(Data for analysis):
= Beginning of Section =

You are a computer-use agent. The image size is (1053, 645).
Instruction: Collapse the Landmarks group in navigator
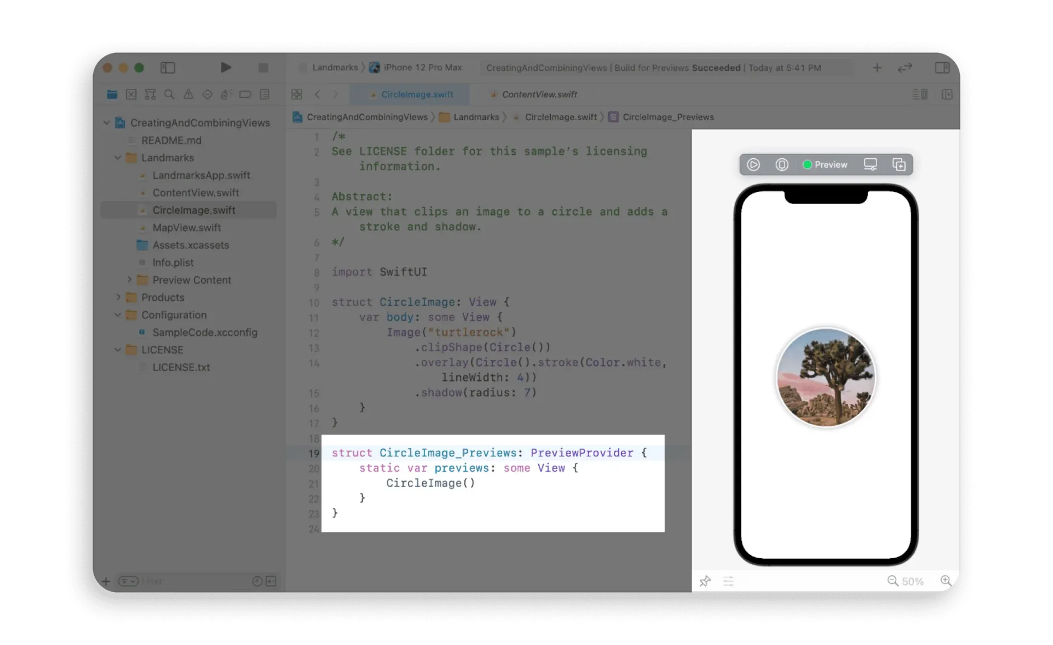(x=118, y=158)
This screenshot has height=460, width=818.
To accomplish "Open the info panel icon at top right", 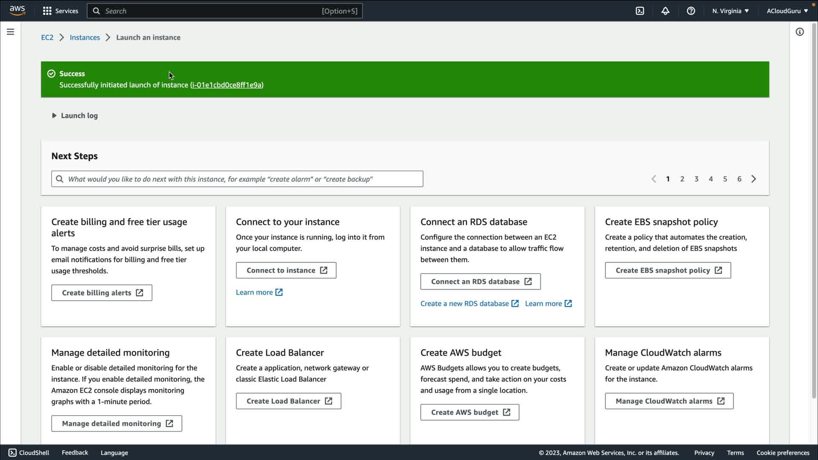I will click(800, 32).
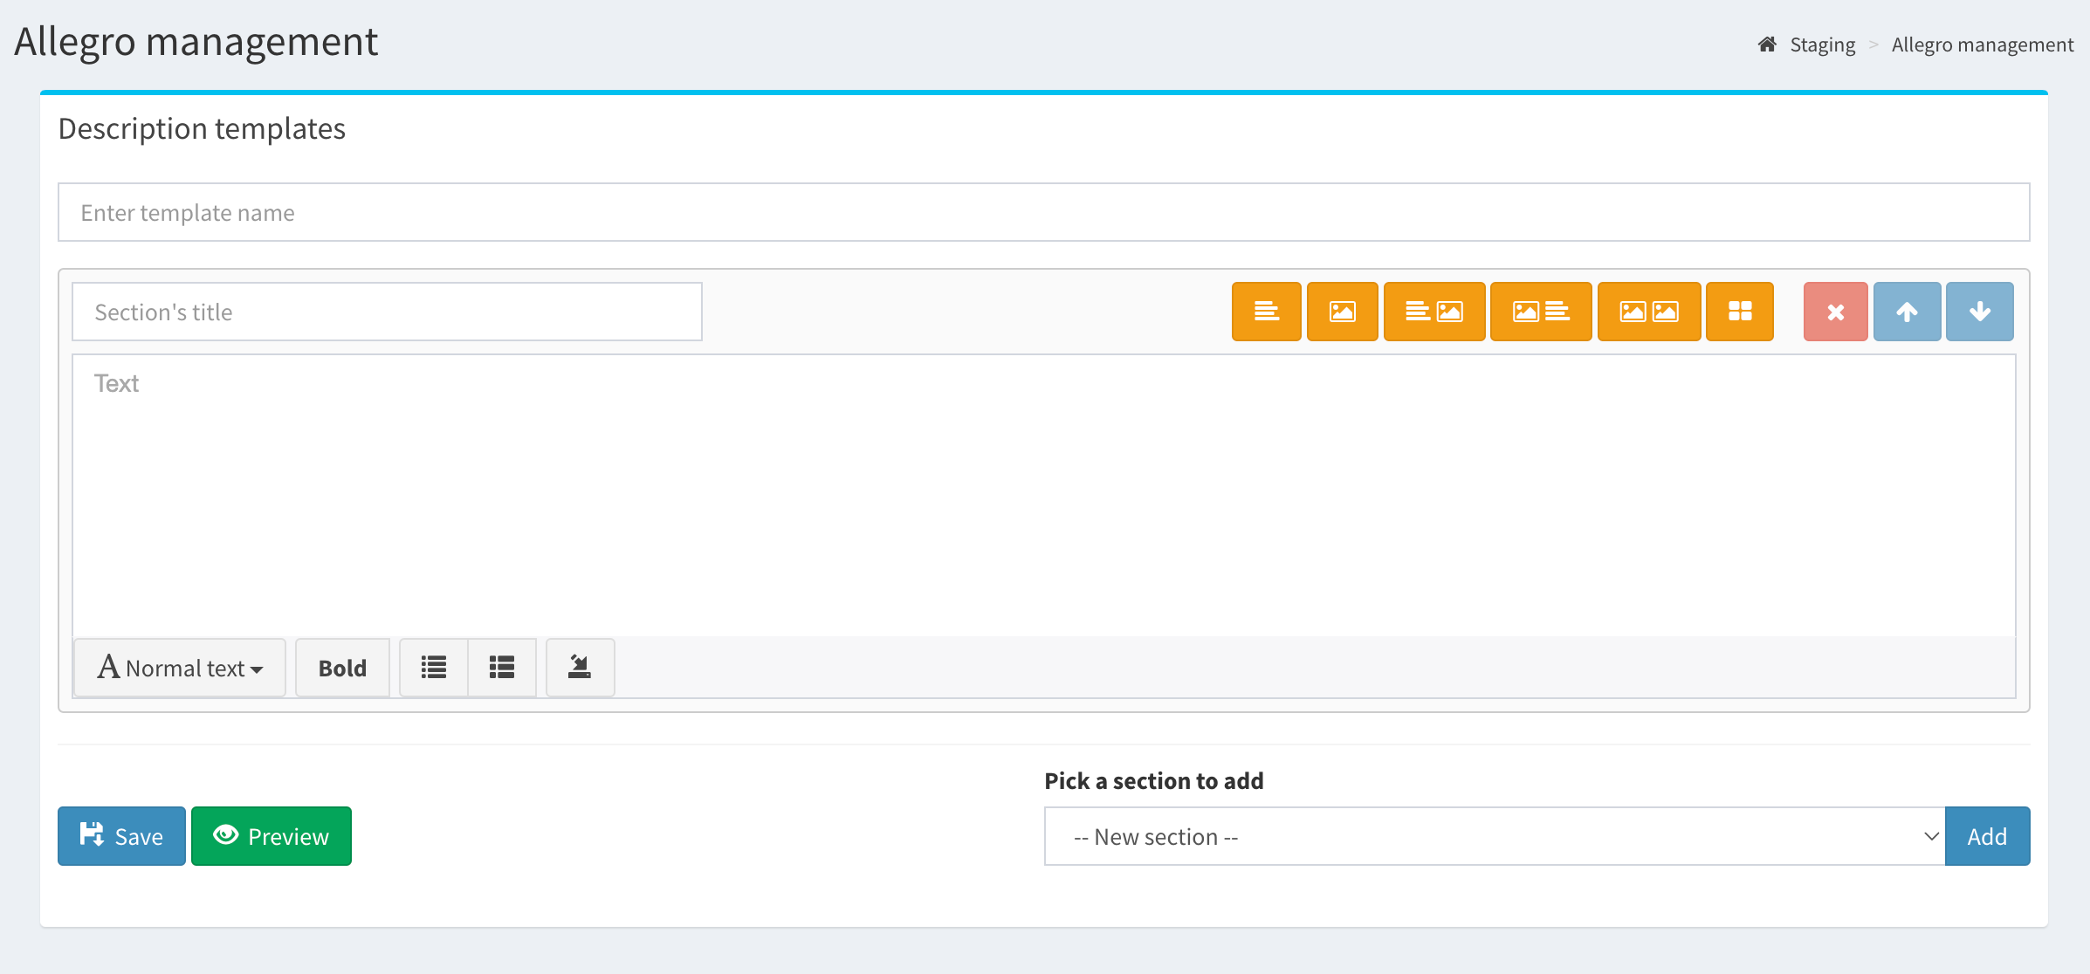This screenshot has height=974, width=2090.
Task: Expand the New section dropdown
Action: point(1494,836)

= End of Section =

(Problem statement):
Please return, exactly as written, the lines from the first line of the records above through the line containing "This screenshot has height=460, width=818.", both included, leaving out any pictures.

(Solution to this problem):
You are a computer-use agent. The image size is (1053, 645).
Instruction: Collapse the Landmarks group in navigator
(x=118, y=158)
This screenshot has height=460, width=818.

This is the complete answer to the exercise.